## READING PASSAGE
┌────────
Before I begin my talk on what’s at stake in the struggle over Diego Garcia and the whole of Chagos, I'd like to respond to two things Former President Cassam Uteem said.


 The first one is he mentioned how it was difficult to know what exactly is in the contract between the British and the USA. over the Diego Garcia “lease”. This is hardly surprising. Can you imagine a contract between a thief and a receiver of stolen goods? Britain stole Chagos. There’s the thief for you. Britain stole it, and kept it. Then Britain handed it over to the USA for its military base. The USA thus occupies Chagos today as a receiver of stolen goods. There is not a contract between thief and receiver. The French in their laws have a name for this kind of combine: they call it an “association des malfaiteurs”. That is what their contract amounts to: an agreement between bandits.
└────────
## DIRECTIVE 1
In the talk on Diego Garcia, to whom and for what purpose did Britain hand over Chagos?
## DIRECTIVE 2
In the talk on Diego Garcia, swap "struggle" for "dispute" and write out the passage from "Before I begin" up to and including "Cassam Uteem said.".

## GIVEN INFORMATION
┌────────
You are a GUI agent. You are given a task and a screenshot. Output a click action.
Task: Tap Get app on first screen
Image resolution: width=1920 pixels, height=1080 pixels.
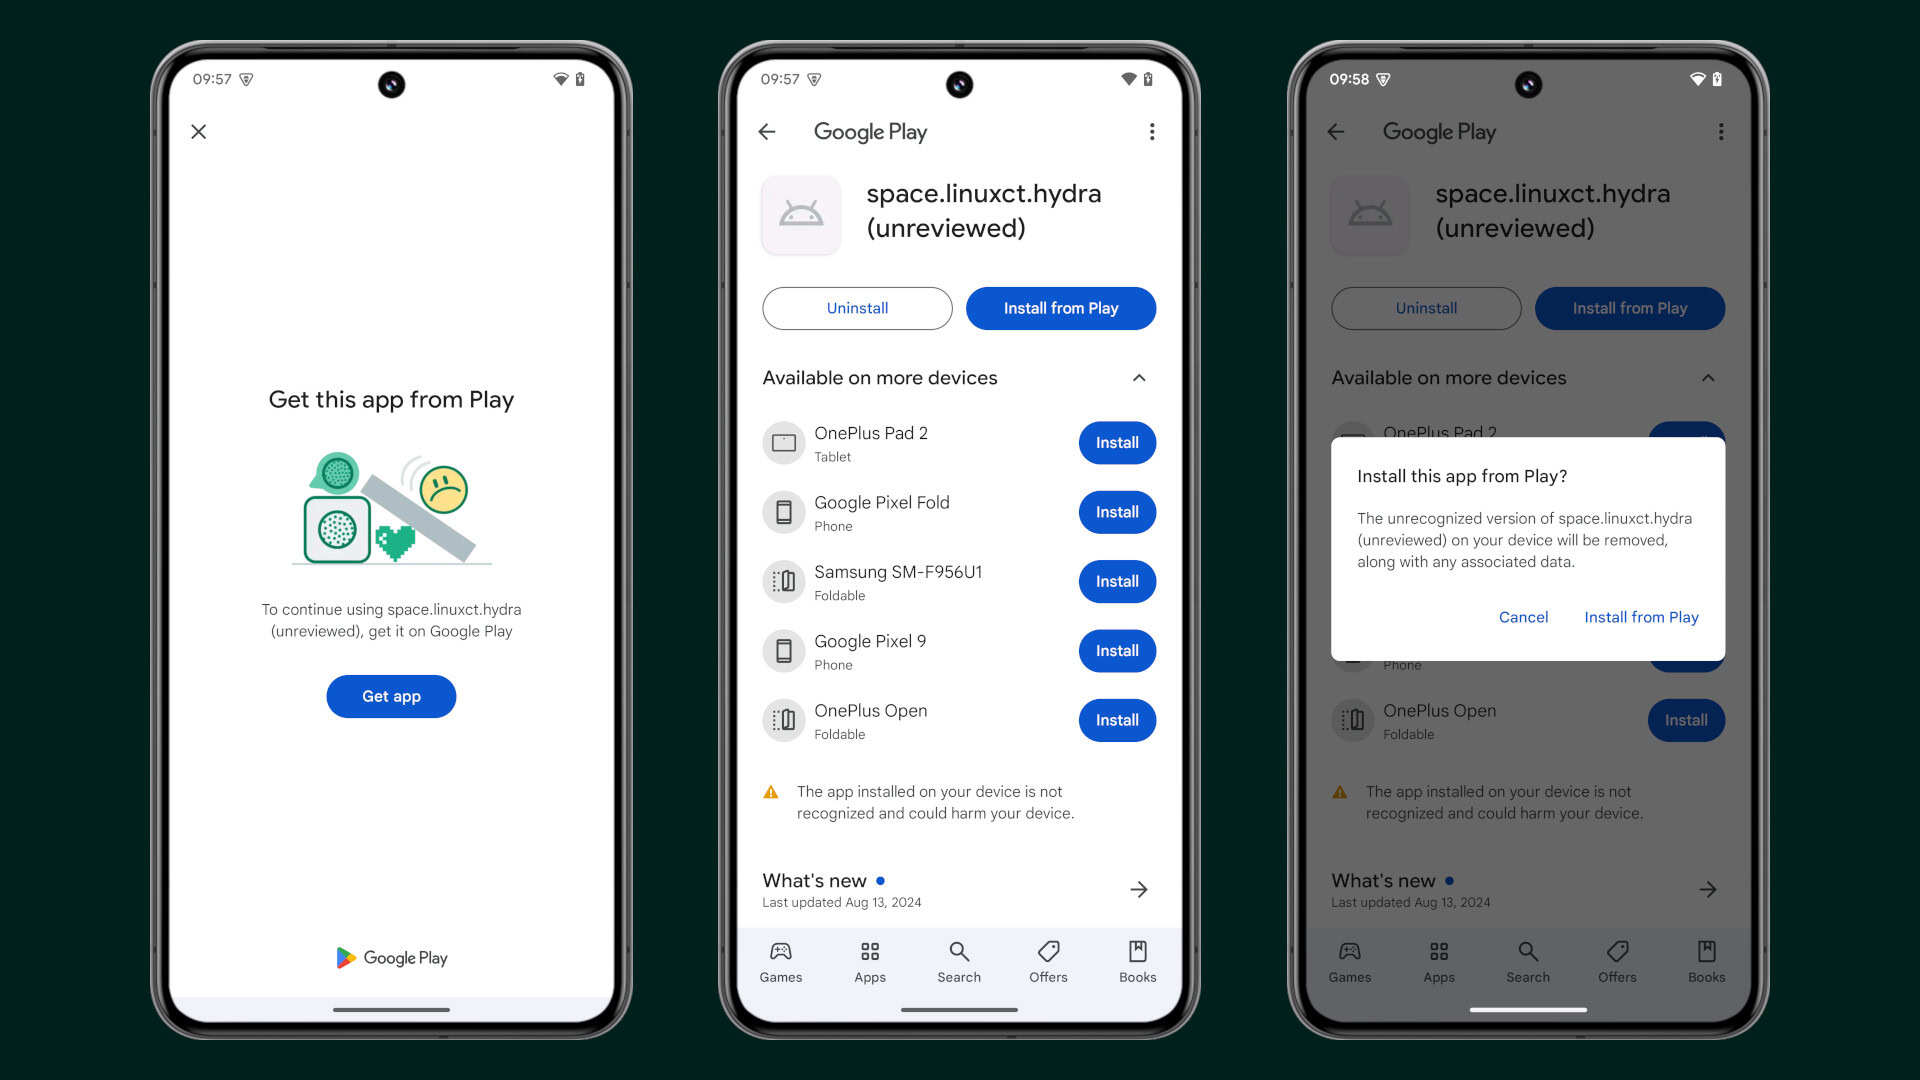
└────────
## WRITTEN REPLY 1
Britain handed Chagos over to the USA for its military base.

## WRITTEN REPLY 2
Before I begin my talk on what’s at stake in the dispute over Diego Garcia and the whole of Chagos, I'd like to respond to two things Former President Cassam Uteem said.